I have to determine from the picture what is the correct mechanism for the decomposition of methyl-ester if the following facts are known:
1)rate of the reaction depends on the concentration of both the ester and I^-;
2)the corresponding ethyl-ester decomposes 10 times slower that the methyl-ester
3)the rate depends on the slowest step of the mechanism
There were more options but I left with those two in the picture, don't know hot to choose from them what is the correct one, by the facts that are given.

[fledarmus]

Make two models, the methyl ester and the ethyl ester, and then answer these questions:

1) if the rate depends on both the concentration of the iodine and the concentration of the ester, and the rate depends on the slowest step of the reaction, which step in these two mechanisms is rate determining?

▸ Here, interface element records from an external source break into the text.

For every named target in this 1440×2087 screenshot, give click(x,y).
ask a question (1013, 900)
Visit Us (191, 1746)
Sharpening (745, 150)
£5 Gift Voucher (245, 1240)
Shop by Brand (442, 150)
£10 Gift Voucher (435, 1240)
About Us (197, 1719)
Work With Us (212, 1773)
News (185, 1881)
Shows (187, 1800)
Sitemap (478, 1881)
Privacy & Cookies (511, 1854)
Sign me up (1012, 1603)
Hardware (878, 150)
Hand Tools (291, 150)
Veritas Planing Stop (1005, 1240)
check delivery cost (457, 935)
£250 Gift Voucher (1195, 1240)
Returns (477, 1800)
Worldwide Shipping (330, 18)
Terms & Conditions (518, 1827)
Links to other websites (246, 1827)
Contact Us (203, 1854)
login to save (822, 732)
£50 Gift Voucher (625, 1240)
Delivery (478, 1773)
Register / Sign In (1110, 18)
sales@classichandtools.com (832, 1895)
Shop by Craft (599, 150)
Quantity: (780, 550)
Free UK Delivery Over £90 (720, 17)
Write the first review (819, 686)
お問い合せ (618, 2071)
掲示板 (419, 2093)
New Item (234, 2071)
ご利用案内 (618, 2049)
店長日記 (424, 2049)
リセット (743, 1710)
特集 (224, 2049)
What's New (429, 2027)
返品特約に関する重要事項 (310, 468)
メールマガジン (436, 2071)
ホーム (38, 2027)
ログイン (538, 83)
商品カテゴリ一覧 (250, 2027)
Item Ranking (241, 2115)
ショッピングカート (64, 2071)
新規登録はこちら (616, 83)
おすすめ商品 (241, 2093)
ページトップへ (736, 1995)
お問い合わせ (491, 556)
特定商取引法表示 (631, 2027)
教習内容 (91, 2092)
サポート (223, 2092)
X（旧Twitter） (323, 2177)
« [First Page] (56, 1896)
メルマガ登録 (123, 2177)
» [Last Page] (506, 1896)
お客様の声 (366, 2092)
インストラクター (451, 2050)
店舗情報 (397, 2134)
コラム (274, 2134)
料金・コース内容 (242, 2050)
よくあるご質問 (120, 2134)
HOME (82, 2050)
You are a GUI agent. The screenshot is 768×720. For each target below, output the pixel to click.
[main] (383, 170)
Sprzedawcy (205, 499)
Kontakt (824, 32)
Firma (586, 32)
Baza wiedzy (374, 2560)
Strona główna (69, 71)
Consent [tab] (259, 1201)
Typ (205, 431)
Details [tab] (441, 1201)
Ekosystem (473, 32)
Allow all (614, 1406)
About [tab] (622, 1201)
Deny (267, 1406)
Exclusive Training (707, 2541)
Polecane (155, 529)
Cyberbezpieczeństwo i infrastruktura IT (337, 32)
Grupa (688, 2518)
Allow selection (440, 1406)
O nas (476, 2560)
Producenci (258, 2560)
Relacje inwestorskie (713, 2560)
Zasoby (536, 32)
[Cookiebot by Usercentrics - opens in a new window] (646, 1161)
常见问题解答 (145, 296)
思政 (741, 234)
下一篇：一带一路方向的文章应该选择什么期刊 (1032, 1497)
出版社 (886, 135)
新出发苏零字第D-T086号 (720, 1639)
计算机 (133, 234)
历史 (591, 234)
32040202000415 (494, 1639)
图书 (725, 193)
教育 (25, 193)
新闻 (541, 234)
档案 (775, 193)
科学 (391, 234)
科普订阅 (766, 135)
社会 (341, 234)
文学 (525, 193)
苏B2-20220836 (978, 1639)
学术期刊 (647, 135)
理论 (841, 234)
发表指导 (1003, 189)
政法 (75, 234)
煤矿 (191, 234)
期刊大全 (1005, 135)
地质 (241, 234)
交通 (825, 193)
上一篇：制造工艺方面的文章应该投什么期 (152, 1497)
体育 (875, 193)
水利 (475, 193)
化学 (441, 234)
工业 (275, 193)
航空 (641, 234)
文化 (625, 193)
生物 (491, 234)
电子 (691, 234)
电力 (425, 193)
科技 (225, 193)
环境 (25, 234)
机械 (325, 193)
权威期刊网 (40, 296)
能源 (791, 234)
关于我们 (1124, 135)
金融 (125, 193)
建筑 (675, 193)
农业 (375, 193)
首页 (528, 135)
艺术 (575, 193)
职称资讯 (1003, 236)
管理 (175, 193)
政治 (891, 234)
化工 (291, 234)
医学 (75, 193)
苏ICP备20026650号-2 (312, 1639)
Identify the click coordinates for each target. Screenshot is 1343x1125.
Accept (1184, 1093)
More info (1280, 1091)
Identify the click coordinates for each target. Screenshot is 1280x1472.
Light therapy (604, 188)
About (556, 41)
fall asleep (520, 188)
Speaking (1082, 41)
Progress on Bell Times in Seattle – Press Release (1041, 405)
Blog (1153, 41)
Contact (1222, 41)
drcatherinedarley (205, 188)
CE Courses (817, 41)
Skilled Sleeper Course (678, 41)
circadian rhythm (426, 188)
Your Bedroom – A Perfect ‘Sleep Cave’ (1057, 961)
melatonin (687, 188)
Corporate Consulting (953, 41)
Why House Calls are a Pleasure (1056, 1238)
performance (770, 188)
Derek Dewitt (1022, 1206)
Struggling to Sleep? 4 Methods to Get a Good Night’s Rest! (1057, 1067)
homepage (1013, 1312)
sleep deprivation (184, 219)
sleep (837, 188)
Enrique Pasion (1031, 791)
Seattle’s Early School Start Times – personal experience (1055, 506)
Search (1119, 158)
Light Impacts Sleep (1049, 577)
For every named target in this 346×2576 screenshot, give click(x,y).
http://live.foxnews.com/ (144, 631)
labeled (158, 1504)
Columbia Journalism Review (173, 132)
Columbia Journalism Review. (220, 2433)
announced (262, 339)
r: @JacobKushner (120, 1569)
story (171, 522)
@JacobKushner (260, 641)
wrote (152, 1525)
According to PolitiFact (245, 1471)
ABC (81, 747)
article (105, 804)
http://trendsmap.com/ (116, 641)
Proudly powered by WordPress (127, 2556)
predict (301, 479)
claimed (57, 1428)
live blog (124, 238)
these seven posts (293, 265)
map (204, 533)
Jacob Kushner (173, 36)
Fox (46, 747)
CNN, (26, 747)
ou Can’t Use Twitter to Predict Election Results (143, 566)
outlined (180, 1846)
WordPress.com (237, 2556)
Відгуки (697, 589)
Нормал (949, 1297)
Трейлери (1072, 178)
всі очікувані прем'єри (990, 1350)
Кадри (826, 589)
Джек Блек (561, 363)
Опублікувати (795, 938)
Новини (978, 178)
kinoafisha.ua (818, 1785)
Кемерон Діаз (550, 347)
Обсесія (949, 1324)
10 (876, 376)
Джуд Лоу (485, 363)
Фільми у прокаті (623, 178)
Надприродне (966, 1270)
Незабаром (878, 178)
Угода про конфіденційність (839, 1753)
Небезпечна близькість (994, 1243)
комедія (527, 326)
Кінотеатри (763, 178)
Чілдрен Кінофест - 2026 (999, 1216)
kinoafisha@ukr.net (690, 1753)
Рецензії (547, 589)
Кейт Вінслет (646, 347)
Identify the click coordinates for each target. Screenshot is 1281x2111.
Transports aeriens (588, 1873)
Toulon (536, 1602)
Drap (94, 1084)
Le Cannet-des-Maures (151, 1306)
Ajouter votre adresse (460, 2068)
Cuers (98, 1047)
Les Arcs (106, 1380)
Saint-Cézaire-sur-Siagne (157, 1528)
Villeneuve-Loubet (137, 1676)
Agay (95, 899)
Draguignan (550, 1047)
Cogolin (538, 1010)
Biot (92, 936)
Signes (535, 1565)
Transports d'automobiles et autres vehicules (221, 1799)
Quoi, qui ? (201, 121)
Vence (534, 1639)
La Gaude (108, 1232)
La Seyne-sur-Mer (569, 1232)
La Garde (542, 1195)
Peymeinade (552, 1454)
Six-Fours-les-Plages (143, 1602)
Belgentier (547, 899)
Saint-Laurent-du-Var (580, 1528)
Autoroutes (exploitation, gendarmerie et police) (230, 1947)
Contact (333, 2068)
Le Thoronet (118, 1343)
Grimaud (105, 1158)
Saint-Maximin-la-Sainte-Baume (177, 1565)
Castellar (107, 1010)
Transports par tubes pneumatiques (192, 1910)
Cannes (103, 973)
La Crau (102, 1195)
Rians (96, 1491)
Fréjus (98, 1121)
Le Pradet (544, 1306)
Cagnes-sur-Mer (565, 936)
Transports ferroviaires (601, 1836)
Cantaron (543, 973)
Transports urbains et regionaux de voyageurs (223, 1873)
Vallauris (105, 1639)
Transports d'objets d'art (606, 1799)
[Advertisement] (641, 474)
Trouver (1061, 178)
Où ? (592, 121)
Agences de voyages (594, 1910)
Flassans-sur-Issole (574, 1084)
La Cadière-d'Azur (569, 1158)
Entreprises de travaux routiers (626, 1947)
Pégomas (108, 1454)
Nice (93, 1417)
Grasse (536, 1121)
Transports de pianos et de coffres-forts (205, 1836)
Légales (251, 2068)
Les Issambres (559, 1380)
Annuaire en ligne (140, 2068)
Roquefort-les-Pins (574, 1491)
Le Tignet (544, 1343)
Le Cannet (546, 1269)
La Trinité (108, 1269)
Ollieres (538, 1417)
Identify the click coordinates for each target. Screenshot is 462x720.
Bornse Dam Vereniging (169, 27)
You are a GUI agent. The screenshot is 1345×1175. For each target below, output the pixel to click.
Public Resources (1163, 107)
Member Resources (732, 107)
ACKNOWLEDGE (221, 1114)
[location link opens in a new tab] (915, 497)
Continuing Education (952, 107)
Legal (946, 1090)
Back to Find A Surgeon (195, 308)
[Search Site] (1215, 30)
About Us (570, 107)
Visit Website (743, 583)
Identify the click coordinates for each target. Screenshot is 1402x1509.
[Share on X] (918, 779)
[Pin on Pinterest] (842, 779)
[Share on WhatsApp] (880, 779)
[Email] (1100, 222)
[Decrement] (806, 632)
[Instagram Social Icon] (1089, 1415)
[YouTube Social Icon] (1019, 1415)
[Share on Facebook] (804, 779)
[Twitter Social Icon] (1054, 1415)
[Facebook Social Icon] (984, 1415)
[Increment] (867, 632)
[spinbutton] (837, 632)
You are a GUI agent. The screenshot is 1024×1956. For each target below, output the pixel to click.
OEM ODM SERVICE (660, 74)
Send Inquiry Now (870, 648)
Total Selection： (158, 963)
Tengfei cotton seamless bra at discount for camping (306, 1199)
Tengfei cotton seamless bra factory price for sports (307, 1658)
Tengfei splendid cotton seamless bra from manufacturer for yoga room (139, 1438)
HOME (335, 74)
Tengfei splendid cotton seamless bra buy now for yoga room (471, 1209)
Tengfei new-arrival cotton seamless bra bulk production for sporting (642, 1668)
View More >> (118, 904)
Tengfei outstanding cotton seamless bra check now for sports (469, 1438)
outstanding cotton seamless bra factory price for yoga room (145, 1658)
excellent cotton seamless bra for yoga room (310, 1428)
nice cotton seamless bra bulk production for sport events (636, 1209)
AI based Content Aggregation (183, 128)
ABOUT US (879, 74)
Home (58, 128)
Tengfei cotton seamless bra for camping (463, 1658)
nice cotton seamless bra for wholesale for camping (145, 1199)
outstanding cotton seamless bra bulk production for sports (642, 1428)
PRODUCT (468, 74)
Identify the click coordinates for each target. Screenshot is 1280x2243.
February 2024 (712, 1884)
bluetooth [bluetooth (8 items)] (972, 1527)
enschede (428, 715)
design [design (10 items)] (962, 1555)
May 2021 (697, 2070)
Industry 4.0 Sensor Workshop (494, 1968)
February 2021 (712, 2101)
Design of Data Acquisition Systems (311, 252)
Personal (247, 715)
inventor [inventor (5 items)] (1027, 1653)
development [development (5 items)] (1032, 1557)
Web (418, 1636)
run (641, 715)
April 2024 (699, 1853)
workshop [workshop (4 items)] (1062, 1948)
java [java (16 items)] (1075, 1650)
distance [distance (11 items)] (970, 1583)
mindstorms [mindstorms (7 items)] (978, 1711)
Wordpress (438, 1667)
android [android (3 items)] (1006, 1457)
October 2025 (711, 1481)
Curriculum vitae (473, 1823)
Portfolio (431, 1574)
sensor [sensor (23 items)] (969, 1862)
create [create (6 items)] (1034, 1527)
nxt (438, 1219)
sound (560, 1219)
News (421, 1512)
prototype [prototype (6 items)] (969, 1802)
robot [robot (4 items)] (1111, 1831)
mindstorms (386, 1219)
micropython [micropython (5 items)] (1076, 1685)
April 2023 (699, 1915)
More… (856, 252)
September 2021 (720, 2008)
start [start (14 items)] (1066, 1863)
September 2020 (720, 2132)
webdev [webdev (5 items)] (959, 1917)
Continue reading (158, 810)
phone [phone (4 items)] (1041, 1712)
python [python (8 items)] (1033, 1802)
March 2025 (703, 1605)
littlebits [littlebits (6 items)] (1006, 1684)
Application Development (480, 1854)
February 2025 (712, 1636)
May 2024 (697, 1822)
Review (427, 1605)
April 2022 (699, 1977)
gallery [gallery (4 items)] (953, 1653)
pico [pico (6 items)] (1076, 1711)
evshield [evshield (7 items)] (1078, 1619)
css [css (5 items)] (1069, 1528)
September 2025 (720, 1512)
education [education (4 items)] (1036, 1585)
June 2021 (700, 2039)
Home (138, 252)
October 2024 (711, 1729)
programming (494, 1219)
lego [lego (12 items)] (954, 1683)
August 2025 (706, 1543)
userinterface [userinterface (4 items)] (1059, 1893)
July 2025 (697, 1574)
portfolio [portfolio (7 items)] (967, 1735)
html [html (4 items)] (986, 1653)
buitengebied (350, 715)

2) For your two rate determining steps, move your iodine ion into your model in the direction which it would need to move. You know the ethyl ester reacts 10x slower than the methyl ester -  In which molecule would this more likely be the case?

To answer question 2, it might help to actually assign a name to the type of reaction that is occurring, and to the type of group it is occurring on.

[Rutherford]

In mechanism A, it is the second step, in mechanism B it is the first step.
The directions of I^- movements are assigned.
"You know the ethyl ester reacts 10x slower than the methyl ester -  In which molecule would this more likely be the case"- I don't understand this, how the other molecule can help here, could you explain it more clearly?

[fledarmus]

What is the mechanism of the second step in mechanism A? This is a very well known reaction, probably one of the first you learned in Org 1.

Did you make the models I suggested? Did you try moving the I^- ion the way it would need to move to react, and see whether the two models were different in any respect?

[Rutherford]

It is nucleophilic substitution. For the 1st mechanism, I^- can easier attack the partial positive C atom (positive because O pushes the electrons towards itself) in methyl ester than in ethyl ester, because in ethyl ester the C atom is less positive (the methyl group pushes its electrons toward the C atom in CH₂), so the first mechanism is much slower for ethyl-ester than methyl-ester, while for the second mechanism there wouldn't be any big difference in the rate. The answer is A (which is correct). Correct me if I am somewhere wrong in my conclusions.

[fledarmus]

I agree with your answer, but not your argument. Look closely at mechanism A - this mechanism involves an S_N2 substitution reaction, using I^- as the nucleophile and the carboxylate anion as the leaving group. If it was merely a question of stabilizing a positive charge, the primary carbon of the methyl ester would be less stable than the secondary carbon of an ethyl ester. Stabilizing a positive charge would argue an S_N1 mechanism, and ethyl cations being more stable than methyl cations, you would expect the ethyl group to react faster, not 10x slower. However, sterically, an S_N2 reaction is much faster at a primary center than at a secondary center. The presence of an extra methyl group partially blocks the backside attack required by an S_N2 reaction , and I^- is a very large atom to try to push in.

The reaction at the carbonyl center in mechanism B is an addition reaction, and sterically would really only be affected by atoms directly attached to the carbonyl carbon, unless there was some sort of ring system to pull groups around. The atoms attached to the carbonyl are identical for both the ethyl and the methyl ester (they both have a secondary carbon on one side and an oxygen on the other) so you would expect very little difference in reaction rate from changing a methyl ester to an ethyl ester - the change is too far away from the reactive center.

[Rutherford]

Okay, so it is about space availability rather than the charge. Thanks for the help.